Secondly, based on our web traffic, what the people want are Top 5 and year-end lists. So here are our nominations for the top 5 Chicago science stories of 2011:

5. Lab-grown neurons advance Alzheimer’s research

A team at Northwestern University’s Feinberg School of Medicine has figured out how to grow a type of neuron affected by Alzhemier’s Disease. Basal forebrain cholinergic neurons are crucial to retrieving memories. Thanks largely to the determination of a grad student named Christopher Bissonette, scientists can now make these cells to order based on human embryonic stem cells, or even artificially made stem cells. This could greatly speed up the testing of drug candidates, and could someday open up the possibility of transplanting healthy neurons into the stricken brain of an Alzheimer’s patient.

4. New artifacts rewrite the history of human settlement in North America

A major find in central Texas has largely overturned the long-dominant theory of when humans arrived in North America. For years, archaeologists believed that the first North Americans were the Clovis people, who showed up around 13,000 years ago. Cracks had been appearing in that theory, and the latest excavation may spell its end. The newly dated artifacts appear to be 15,000 years old. That insight comes partly from the lab of University of Illinois at Chicago professor Steven Forman. He uses a technique called luminescence dating, which calculates when the last time deeply buried object was exposed to sunlight.

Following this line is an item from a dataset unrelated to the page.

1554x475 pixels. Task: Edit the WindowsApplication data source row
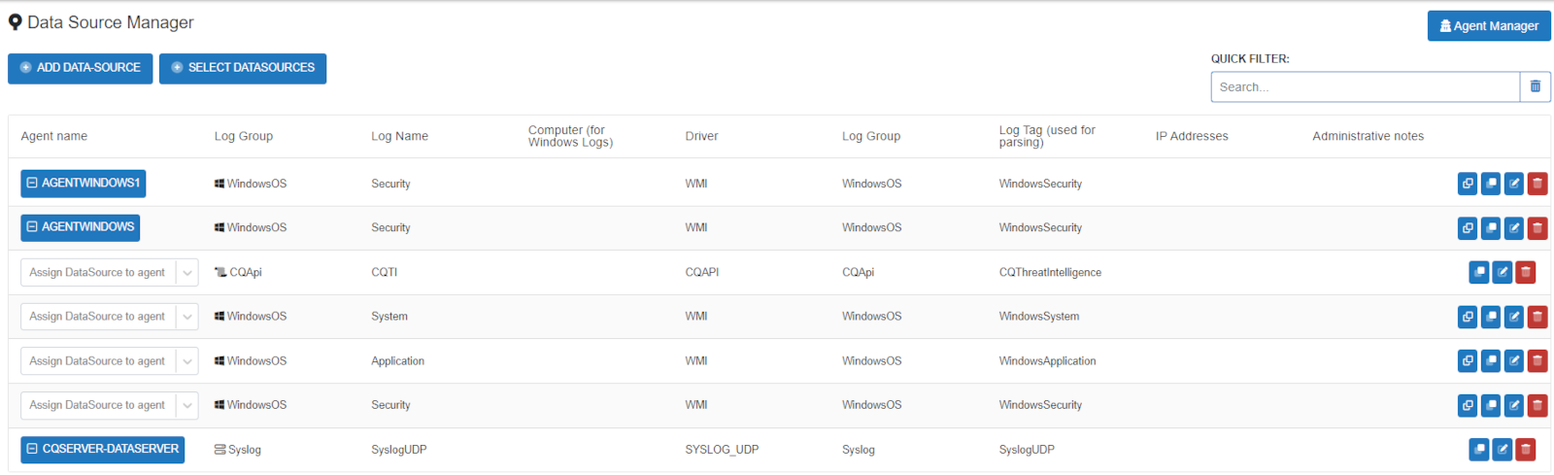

3. Satellite discovers new worlds

The Kepler satellite mission has had a huge year. To date it identified about 2,326 planets outside of our solar system, known as exoplanets. Recently it found the first known planet in the “habitable zone,” meaning it sits in a region where liquid water could exist. It also found the first known earth-sized planets, and earlier this year, a batch of multiple-planet solar systems, including one with six planets. Batavia-based astrophysicist Jason Steffen is part of the Kepler team, and did much of the computational work behind the finds. It has also, coincidentally, been a big year for Steffen, who got much attention for experimental results supporting his theory on the best way to board an airplane.

2. Chicago River gets less icky

The Chicago River, long relegated to glorified sewage ditch, is poised to get a lot less disgusting. The water reclamation district, under pressure from state and federal environmental regulators, has agreed to start disinfecting the effluent that makes up most of the river system’s water. That represents a big about-face for the agency and a victory for environmentalists and river users (though the cost to homeowners, who will finance much of the project, remains a big question mark). The agency also recently agreed to curb discharges of raw sewage into the river by committing to a timetable for completing the deep tunnel and reservoir project and beefing up green infrastructure. It will still be years before you can swim in the river without a Purell bath afterwards, but this year clearly marked a basic shift in how the region thinks about its waterways.

1. The passing of the Tevatron

For decades, Fermilab’s big particle collider kept the Chicago area (and the United States) at the frontier of high-energy physics. Finally, this year, scientists pulled the plug on one of the most remarkable machines ever constructed. The Tevatron gave scientists a clear look at the top quark, a fundamental building block of matter that had long eluded detection. It yielded a trove of insights into how the tiniest particles behave, pushed forward the search for the mysterious Higgs Boson, advanced superconducting technology and seeded its eventual usurper, the Large Hadron Collider. There’s lots more cutting-edge research unfolding at Fermilab, but its longtime crown jewel is now an artifact on the prairie.

There you have it, 2011. Clever Apes will be back next year with lots more from the fascinating, odd and deeply human world of Chicago-area science. As always, don’t forget to subscribe to our podcast, follow us on Twitter, and find us on Facebook.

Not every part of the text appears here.